The show, which started in 1997 as a 13-episode series about American celebrities and their opulent homes, will be expanded to a 52-show series of home improvement tips and product pitches, touting Chang’s branded products and those of other U.S. manufacturers.

“Right now there’s no pattern of buying,” Chang said. “We can shape that. Our show helps you determine what you want, what you need and what will work.”

Chang, along with Felizian Paul, her husband and partner in EarthNetMedia, also is rolling out “Embracing the Future,” a 30-minute infomercial. Much like time-buy deals in American television, EarthNetMedia acquired a 30-minute block of weekly airtime during which it will sell ads. It will choose which companies to feature and will produce infomercials for them. The featured companies will not pay for the airtime.

“The market is so wide open and so explosive,” Chang said. “The government can’t keep up with the need to educate the public on how to do home improvement.”

Public approach

To finance their Chinese venture, Chang and Paul took the unusual and not entirely satisfactory step of underwriting their own public offering.

EarthNetMedia trades at $1.30, down from its high of $2.75 since trading opened earlier this year. Chang and Paul own about 86.5 percent of the outstanding shares, according to company filings.

They recently hired Ladenburg Thalmann & Co., a New York financial advisory firm, to leverage the company’s shares to raise $7.5 million. In another year or 18 months, Paul said, EarthNetMedia plans a secondary offering to raise $25 million.

The capital would be used to produce television programs and acquire media companies to cross promote products. Paul said he also is negotiating the purchase of a Chinese magazine.

To date, the company has been losing money. According to its most recent filing with the Securities and Exchange Commission, the company posted a net loss of $1 million from its April 2000 inception to Dec. 31, 2001. It did not report any revenues for that period.

The new funding would be key to the company’s survival. It had about $67,000 in cash at the end of 2001, and in the SEC filing said, “without the realization of additional capital, or creation of operating revenues, it would be unlikely for the company to continue as a going concern.”

Cost of entry

A Taiwanese native, Chang moved to the United States in 1963 and enrolled at UCLA, where she earned a bachelor of arts in design and a master of arts in environmental design.

She was working at William Pereira and Associates, the Los Angeles architecture firm that designed Fox Plaza and the Transamerica pyramid in San Francisco, in the early 1980s when record tycoon Lou Adler asked her to design an addition to his Malibu home.

She ended up suggesting a complete overhaul of the house, which Adler loved. Chang took that success and struck out on her own, forming Alie Design Inc.

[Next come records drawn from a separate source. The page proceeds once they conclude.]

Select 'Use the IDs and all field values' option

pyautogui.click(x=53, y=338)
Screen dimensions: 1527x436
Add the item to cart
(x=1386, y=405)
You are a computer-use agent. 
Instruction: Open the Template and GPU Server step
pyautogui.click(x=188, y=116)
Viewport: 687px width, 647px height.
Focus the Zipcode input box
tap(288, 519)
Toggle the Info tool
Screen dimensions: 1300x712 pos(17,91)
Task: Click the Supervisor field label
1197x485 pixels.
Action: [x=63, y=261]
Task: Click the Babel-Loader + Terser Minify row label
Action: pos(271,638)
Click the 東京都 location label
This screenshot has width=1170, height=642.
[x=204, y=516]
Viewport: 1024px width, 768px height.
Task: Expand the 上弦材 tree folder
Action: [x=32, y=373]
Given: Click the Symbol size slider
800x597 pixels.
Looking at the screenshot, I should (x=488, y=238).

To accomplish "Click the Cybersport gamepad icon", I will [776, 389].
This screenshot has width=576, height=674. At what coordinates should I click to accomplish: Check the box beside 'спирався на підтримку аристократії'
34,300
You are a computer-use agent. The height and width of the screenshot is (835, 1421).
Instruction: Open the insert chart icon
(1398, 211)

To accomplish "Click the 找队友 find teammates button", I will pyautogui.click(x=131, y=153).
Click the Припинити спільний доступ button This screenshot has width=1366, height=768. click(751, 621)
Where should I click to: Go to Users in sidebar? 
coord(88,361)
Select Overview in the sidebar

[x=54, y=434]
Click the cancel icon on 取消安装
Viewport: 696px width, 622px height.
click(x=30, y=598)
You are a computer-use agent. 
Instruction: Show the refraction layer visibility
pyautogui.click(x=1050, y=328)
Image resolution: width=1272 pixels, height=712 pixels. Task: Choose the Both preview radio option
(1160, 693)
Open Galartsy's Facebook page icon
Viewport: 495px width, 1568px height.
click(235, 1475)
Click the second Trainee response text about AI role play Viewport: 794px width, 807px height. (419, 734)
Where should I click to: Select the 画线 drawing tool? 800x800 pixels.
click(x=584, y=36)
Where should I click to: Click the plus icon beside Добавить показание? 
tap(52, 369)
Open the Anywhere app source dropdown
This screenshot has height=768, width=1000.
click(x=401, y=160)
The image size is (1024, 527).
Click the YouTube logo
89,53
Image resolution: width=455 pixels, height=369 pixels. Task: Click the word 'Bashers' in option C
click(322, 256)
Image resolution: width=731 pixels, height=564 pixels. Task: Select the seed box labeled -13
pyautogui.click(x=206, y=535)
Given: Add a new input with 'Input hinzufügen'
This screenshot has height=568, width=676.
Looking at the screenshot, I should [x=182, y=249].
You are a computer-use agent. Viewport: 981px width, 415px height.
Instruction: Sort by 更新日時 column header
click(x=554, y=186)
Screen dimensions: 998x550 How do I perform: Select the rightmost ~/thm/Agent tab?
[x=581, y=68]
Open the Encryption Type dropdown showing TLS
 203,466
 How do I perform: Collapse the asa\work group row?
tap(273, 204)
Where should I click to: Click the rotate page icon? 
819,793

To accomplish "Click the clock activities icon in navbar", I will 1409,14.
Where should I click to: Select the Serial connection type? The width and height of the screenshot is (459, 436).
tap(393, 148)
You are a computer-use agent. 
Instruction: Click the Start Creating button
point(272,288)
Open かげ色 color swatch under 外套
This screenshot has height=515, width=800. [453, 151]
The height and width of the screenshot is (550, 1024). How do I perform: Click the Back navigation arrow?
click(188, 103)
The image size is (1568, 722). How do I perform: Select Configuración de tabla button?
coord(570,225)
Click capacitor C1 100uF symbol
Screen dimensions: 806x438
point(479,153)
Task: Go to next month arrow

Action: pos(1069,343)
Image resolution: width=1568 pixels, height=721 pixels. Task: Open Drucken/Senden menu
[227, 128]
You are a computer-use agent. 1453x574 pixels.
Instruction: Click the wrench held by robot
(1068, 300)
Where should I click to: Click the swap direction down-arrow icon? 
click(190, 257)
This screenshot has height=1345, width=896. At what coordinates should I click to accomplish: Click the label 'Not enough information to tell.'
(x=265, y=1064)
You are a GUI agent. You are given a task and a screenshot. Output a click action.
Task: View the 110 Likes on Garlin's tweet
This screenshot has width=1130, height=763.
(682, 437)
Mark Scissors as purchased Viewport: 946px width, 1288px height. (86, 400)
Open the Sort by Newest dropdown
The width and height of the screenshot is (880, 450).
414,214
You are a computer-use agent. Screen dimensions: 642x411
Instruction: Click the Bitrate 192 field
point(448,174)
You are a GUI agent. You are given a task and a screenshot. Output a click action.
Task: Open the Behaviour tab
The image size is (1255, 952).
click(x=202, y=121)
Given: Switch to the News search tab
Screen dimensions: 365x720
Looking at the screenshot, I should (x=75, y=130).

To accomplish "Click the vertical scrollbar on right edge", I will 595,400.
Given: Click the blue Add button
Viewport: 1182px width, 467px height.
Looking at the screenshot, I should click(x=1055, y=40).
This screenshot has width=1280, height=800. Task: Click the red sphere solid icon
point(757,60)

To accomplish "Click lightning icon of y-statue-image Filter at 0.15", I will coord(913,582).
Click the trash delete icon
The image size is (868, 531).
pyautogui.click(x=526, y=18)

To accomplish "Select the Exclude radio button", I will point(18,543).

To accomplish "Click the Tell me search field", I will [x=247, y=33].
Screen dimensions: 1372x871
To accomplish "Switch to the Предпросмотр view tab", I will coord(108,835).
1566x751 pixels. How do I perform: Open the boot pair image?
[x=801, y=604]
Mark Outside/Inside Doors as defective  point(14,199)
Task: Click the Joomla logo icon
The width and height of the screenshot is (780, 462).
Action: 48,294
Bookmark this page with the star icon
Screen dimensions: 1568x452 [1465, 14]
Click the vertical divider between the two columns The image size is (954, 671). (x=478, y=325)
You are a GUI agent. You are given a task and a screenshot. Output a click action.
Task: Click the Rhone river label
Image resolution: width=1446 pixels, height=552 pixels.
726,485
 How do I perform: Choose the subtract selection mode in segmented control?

Chang trained her focus on the rich and famous, designing homes for Rod Stewart, Larry Hagman, Ronald Reagan and Hugh Hefner. It’s that client roster that fueled her television career.

In 1995, Asian entertainment company North American TV Corp. recruited Chang to redesign its Rosemead studio. When officials saw her client list, they asked her to create a show featuring tours of celebrity houses.

“I thought, ‘Do I want to just keep designing one home after another?'” Chang said. “Maybe I can teach some people and inspire them to do creative things.”

It took two years to get all the rights and complete the programs. Once they were done, Chang took the project international, approaching Chinese television. In 2000, “The Art of Living” premiered on Beijing TV.

Paul said the show will take advantage of a Chinese home improvement market that has grown from $400 million in 1990 to $16 billion in 1999, the most recent information available. He said Chinese officials anticipate that will double in the next few years.

Carole Barnum, partner in brand development company Hiwave Media, said Chang and EarthNetMedia hit China at a golden moment when television was privatized and people were encouraged to buy their own homes. “I think she’s becoming really a media tycoon,” Barnum said.